Records for this task —
Start of Block
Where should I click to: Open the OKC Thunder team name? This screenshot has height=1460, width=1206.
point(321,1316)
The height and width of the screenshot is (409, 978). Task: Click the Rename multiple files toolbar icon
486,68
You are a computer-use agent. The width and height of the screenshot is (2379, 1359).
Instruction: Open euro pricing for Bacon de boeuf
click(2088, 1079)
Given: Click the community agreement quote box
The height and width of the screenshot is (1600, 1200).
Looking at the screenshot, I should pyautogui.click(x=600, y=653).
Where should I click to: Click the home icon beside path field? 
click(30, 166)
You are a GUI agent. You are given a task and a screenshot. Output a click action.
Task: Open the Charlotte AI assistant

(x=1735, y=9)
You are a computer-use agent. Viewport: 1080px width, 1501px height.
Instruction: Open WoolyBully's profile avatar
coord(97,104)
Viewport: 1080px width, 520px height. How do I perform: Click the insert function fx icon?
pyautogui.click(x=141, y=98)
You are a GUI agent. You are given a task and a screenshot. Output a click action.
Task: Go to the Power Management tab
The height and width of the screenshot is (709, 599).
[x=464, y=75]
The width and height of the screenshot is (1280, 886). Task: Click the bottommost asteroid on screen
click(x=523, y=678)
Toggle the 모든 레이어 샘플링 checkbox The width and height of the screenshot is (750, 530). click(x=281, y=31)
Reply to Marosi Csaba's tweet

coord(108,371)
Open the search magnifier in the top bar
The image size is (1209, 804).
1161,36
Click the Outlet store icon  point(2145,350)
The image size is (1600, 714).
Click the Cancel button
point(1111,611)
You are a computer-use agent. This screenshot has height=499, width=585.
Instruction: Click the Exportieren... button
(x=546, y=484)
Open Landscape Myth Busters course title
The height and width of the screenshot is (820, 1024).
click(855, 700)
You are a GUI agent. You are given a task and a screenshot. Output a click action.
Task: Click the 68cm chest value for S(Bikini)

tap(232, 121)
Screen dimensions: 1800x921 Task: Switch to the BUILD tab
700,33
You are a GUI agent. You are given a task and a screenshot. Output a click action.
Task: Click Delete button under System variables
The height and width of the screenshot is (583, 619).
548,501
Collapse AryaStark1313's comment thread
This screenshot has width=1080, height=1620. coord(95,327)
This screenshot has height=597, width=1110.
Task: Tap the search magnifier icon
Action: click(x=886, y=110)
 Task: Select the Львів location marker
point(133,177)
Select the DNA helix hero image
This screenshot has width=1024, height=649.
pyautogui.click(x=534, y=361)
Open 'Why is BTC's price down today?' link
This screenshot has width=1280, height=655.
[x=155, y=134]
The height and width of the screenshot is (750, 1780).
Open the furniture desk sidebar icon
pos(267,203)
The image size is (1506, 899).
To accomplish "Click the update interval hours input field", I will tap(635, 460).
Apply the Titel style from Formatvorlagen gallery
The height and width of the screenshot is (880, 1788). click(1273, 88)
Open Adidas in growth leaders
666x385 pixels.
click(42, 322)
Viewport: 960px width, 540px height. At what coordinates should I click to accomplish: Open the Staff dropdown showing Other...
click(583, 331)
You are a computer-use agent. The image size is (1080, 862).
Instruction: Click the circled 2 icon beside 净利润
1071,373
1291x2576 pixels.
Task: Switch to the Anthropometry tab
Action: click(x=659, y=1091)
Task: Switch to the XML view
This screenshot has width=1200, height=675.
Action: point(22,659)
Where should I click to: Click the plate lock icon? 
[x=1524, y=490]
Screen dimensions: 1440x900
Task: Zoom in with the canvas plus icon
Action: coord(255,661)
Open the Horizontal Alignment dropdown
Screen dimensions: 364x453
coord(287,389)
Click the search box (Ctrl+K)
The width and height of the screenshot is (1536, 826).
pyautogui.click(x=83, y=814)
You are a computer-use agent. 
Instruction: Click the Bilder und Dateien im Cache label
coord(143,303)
End of Block
Task details —
Using the entries above, state how many lines contain the string "computer"; the number is all that is needed.

Written response —
5